You are an example of mental illness.
Linkat
 
  2  
Reply Tue 28 May, 2019 05:54 am
@Linkat,
But seriously - mental illness is so wide ranged. It can be something more "minor" where a few counselling sessions can help you deal better to something significantly serious where you cannot function in everyday society.

Doesn't exist? Bill Buckner just passed away after battling dementia.
coa999
 
  0  
Reply Tue 28 May, 2019 11:53 pm
@Linkat,
I am? it's my medical records don't show it.
0 Replies
 
maxdancona
 
  2  
Reply Wed 29 May, 2019 07:05 am
@coa999,
I am going to sort of support Coa999. I read "The Myth of Mental Illness" in college as part of a psychology course in the University. Thomas Szasz makes some good points.

The point that I understood from Szasz is that the term "illness" which is well understood in the medical sense is not well suited for psychiatric issues.

Joan of Arc, and Moses and Shamans in indigenous cultures all heard voices. You would not say that a Native American shaman was mentally ill... they were acting in a way that was honored and appropriate in their cultural context.
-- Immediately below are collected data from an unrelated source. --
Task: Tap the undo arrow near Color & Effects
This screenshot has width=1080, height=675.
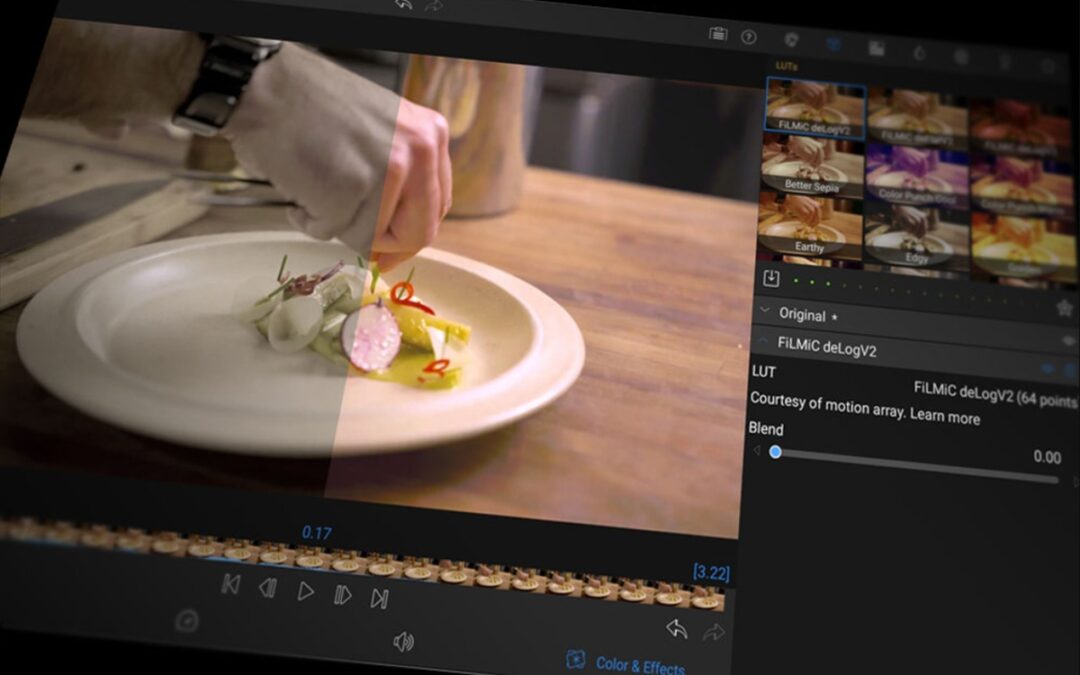Action: point(677,630)
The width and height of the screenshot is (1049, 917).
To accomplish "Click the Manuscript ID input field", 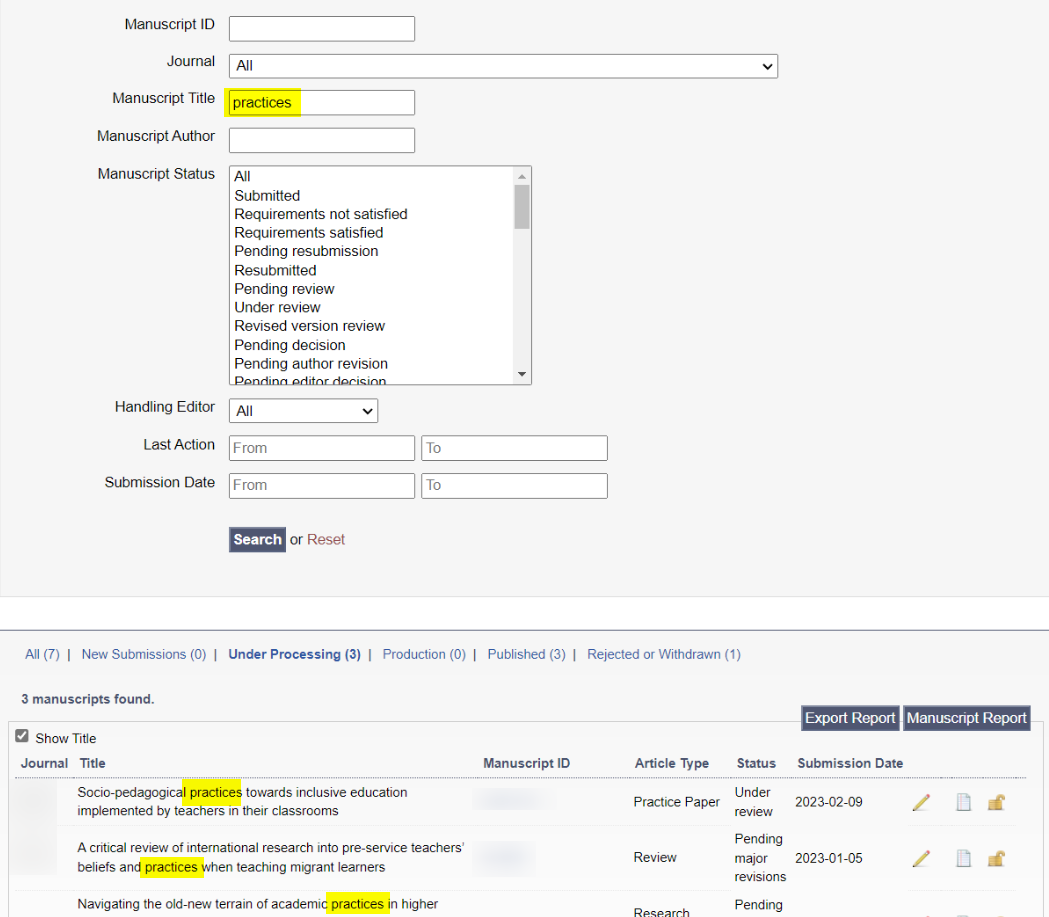I will pyautogui.click(x=321, y=28).
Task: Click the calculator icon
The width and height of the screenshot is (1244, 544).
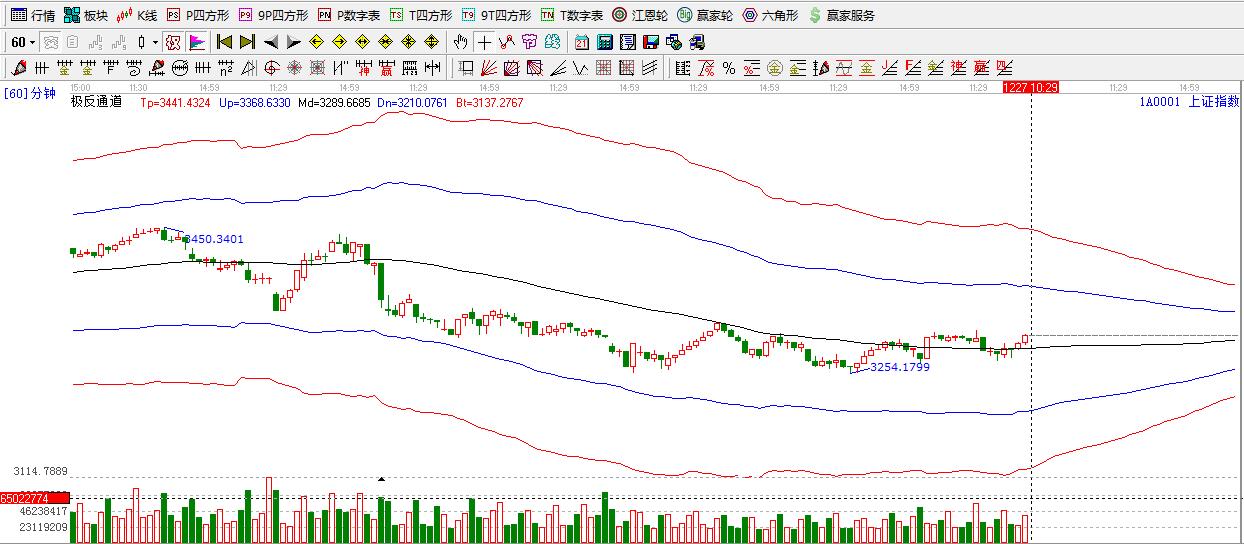Action: pos(605,42)
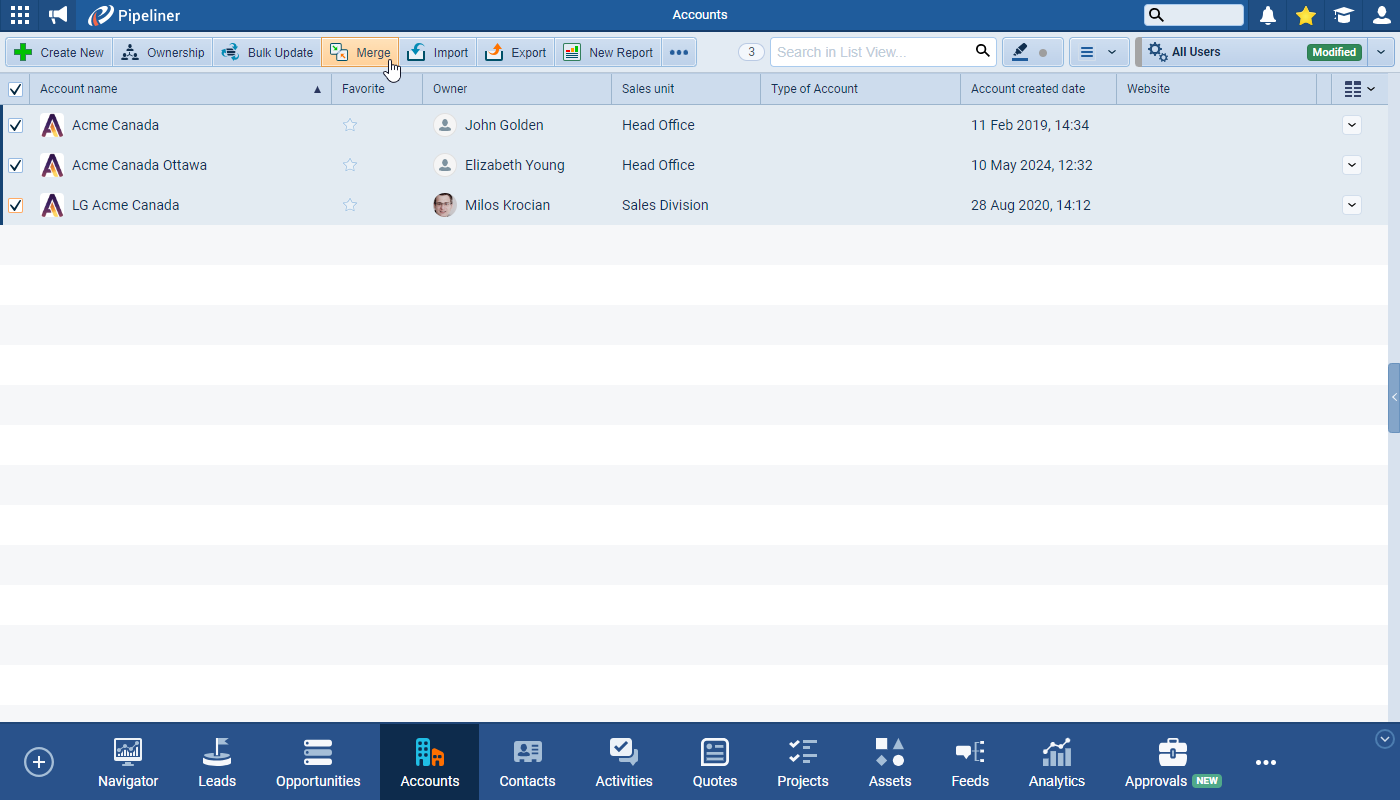Click the round plus add button
This screenshot has height=800, width=1400.
(x=39, y=762)
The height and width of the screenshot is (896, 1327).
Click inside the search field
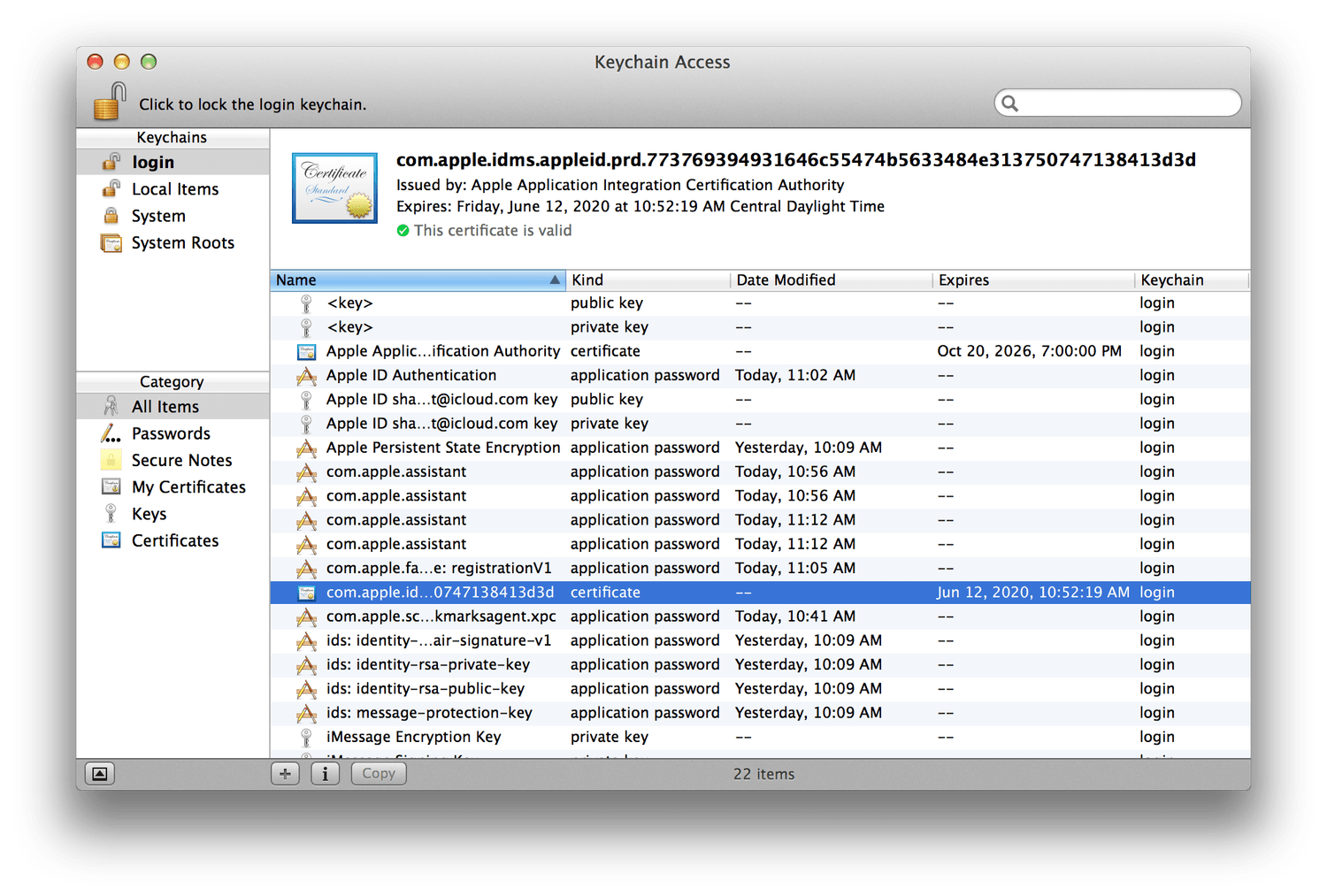[x=1125, y=103]
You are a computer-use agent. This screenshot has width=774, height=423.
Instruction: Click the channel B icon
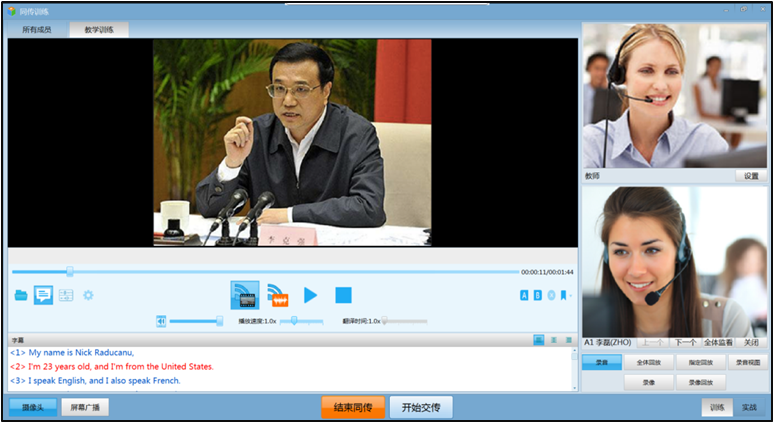point(538,295)
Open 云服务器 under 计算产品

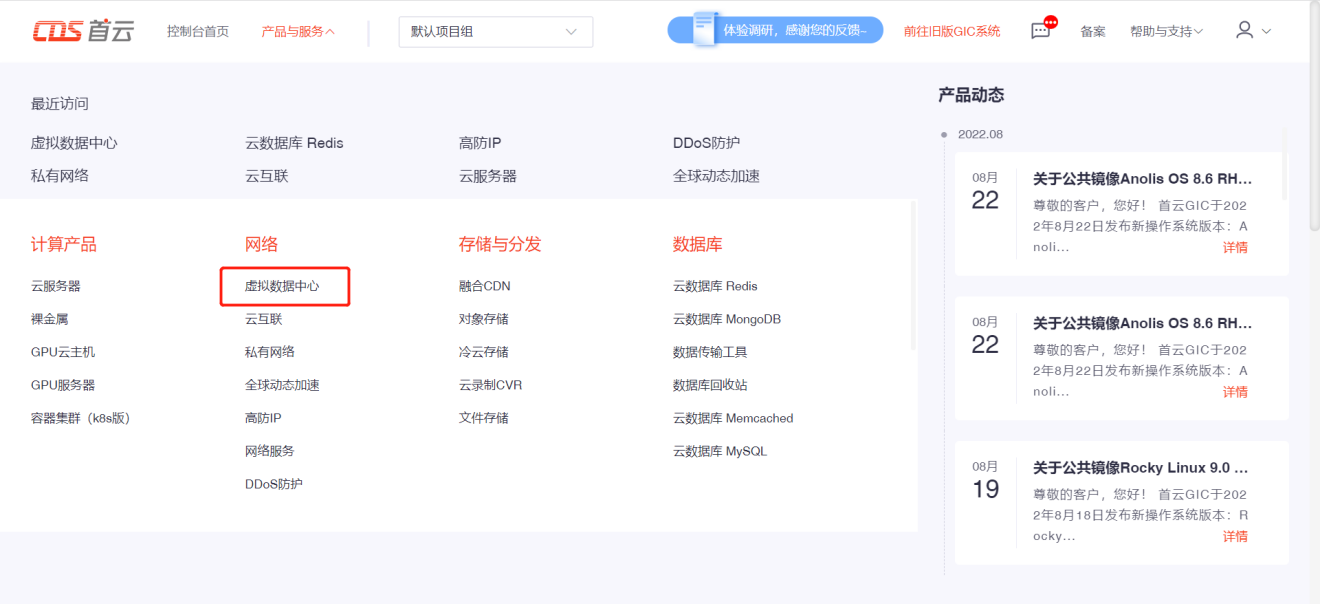pos(56,286)
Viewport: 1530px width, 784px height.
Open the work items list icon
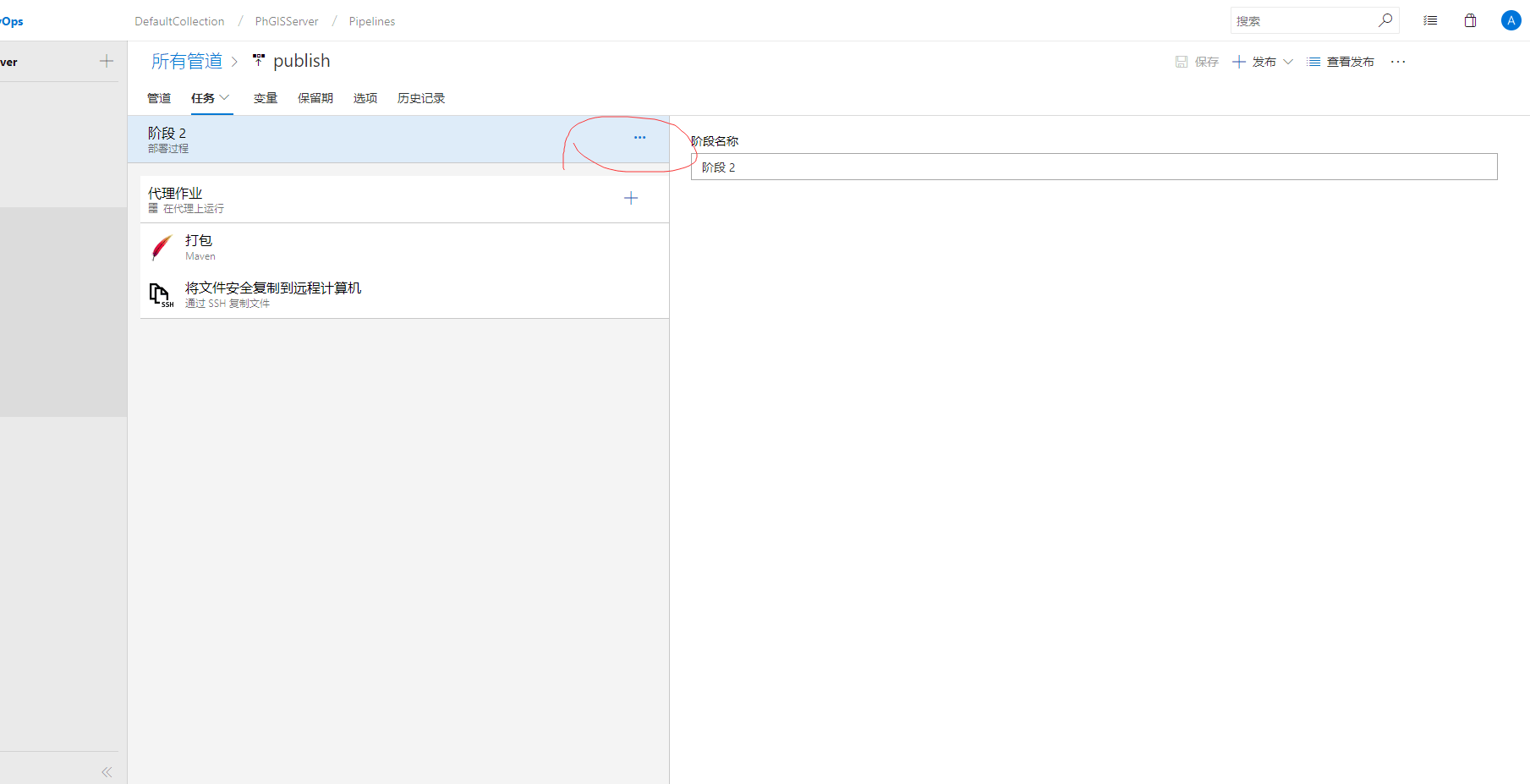tap(1430, 20)
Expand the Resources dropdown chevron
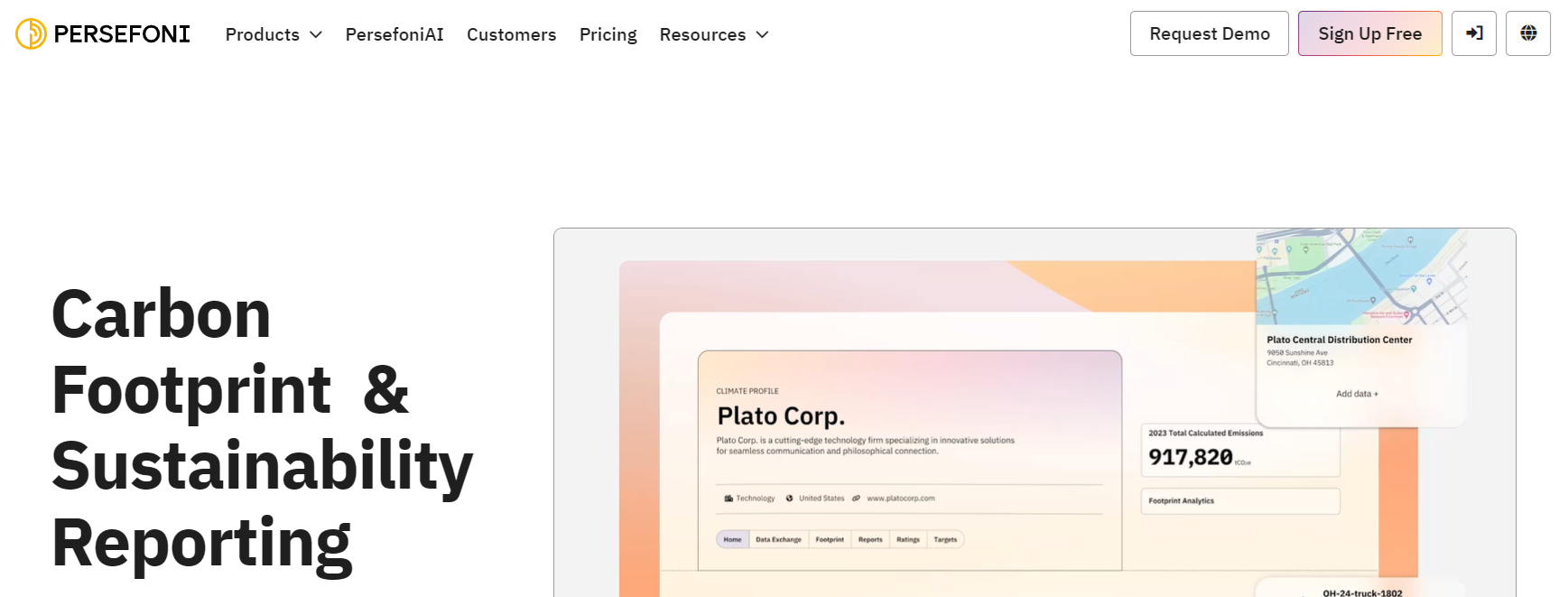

That is not to say that there aren't people who need help suffering painful problems. In many cases the issue is that the way their minds work doesn't fit into modern society. People in modern America who hear voices need support and problem need help managing a fulfilling life in modern society. That doesn't mean it is an "illness".

I think the OP is misrepresenting the argument... and it is not as simple or easy to dismiss as people here think.